▶ EXERCISE OBJECTIVE:
Will you restate verbatim the lines running from the line with "You are a computer-use" to the end of the data, leaving out everything else?

****

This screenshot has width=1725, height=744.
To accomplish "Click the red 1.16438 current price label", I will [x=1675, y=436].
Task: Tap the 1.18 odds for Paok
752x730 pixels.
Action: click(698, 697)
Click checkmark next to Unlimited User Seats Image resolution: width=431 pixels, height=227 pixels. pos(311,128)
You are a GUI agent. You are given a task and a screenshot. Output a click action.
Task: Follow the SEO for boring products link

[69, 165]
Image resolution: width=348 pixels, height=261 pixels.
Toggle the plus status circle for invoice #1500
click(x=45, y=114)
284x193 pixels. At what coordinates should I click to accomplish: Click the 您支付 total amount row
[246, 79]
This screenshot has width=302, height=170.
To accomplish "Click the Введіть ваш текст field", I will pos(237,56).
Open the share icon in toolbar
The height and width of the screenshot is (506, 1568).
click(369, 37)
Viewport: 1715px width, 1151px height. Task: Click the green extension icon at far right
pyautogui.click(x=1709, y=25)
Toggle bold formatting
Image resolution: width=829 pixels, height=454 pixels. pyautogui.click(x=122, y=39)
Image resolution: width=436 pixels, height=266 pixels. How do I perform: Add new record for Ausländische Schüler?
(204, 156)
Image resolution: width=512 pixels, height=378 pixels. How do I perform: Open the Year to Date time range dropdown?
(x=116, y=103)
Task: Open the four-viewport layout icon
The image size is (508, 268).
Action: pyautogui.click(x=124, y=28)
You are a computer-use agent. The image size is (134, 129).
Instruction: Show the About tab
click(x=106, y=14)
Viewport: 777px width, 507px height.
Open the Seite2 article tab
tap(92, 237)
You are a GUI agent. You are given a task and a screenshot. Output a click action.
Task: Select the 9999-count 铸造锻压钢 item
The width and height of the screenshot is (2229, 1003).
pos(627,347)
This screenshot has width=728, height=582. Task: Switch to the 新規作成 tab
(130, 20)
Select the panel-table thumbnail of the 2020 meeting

****

▶ RESPONSE TO THE EXERCISE:
You are a computer-use agent. The image size is (134, 129).
Instruction: Show the About tab
click(x=106, y=14)
Viewport: 777px width, 507px height.
Open the Seite2 article tab
tap(92, 237)
You are a GUI agent. You are given a task and a screenshot. Output a click action.
Task: Select the 9999-count 铸造锻压钢 item
The width and height of the screenshot is (2229, 1003).
pos(627,347)
This screenshot has width=728, height=582. Task: Switch to the 新規作成 tab
(130, 20)
Select the panel-table thumbnail of the 2020 meeting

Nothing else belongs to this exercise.